Because it had never been about showing her the stars, had it? It had never been about a good deed for the girl on the council estate, never been about the wonders and the thrills he knew would change her life to see. From the beginning he'd known that. It was always about him, everything was about him – about his selfishness because he knew she'd fix him, about his loneliness because he wanted company. He'd seduced her wanderlust to lead her from her home, from where she was safe just for the sake of satisfying his own self-absorbed desires.
And now she was going to die.
He'd been so lonely when he met her, wounded and scarred and hurting, the burning of his people still etched so fiercely into his memory that he wished not a thousand times that he'd burnt with them – because he couldn't feel them. The space in his head where he had once felt connected to them all, like a web spread across every star that ever was and every supernova that ever would be, all tied together through common species and powerful, ancient laws. After the Moment that all ended, and he was blinking alone like a light left on in the middle of the Universe where everything else had gone out. He'd regenerated cold and forgotten and been reborn the shell of the man he used to be.
He'd continued in the TARDIS, stopping now and again to solve minor mysteries like the swapping suns of Calvador, the hunting Morlocks of Sandoon who only wanted a determinate line of their own territory; he'd cured the plague of the 33rd century and beaten Garry Kasparov to a game of chess in 1984. For what?
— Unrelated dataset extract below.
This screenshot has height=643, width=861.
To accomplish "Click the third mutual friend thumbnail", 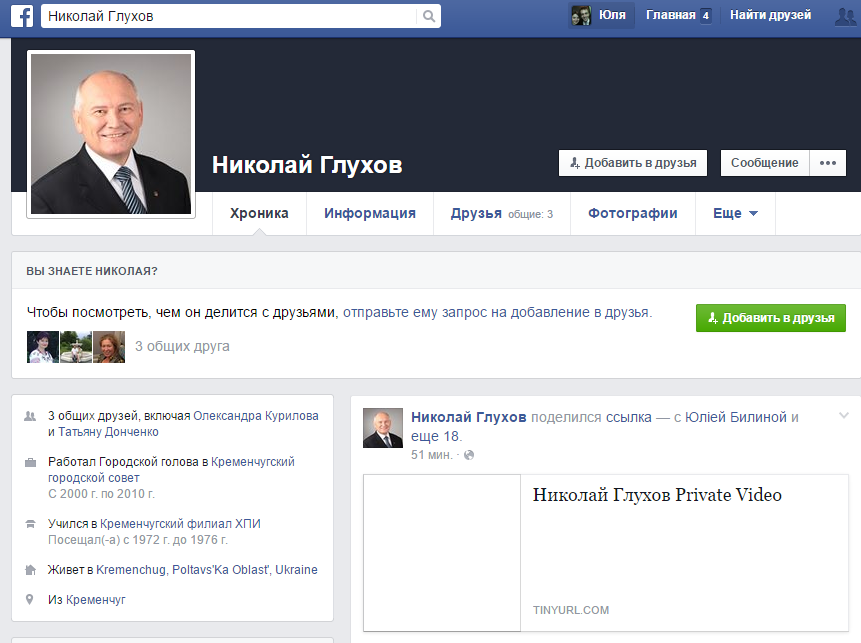I will [x=109, y=346].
To imagine everything was still turning on its axis and nothing was different to how it was before, all the while avoiding the overwhelming question that raced from planet to planet in his wake, threatening to consume him.
When the Time Lords had fallen, why hadn't the Universe stopped spinning?
Why hadn't the ripples of their great destruction been felt in every corner of the cosmos?
He knew why. He'd done more than burnt Gallifrey, he'd erased it from existence; time-locked it so nothing could get in, and nothing could get out. They would continue to wage war and no side would ever gain the upper hand, stuck in a loop of unending annihilation in their own pocket of galaxy near the Medusa Cascade. Nothing went in. Nothing came out.
Except one Dalek.
One soon to be very, very sorry Dalek as it continued to point its gunstick at Rose Tyler's back.
Because he'd been grieving and despondent and longing for something more and then he'd found her. He'd wanted entertainment so he'd let her follow him around; he hadn't wanted to be alone anymore so he'd invited her to travel with him. He didn't want to be broken anymore so when she'd refused, he'd persisted and lured her away with charm and smiles and Did I Mention It Also Travels In Time?
At first he just wanted to impress her – he wanted to show someone just how magnificent he was, and by extension how incredible his people were. He wanted someone to remember him, he wanted to affect someone so profoundly that he'd forever make an impact on their life in the way that none of his species would be able to do again. For the sake of the Time Lords, he'd wanted to shape Rose Tyler to his every whim and create someone who looked at him like he was the most amazing person in the Universe; to slowly put him back together and remind him of what it was to be the Doctor.
For the sake of his solitary beating hearts, he'd wanted a friend.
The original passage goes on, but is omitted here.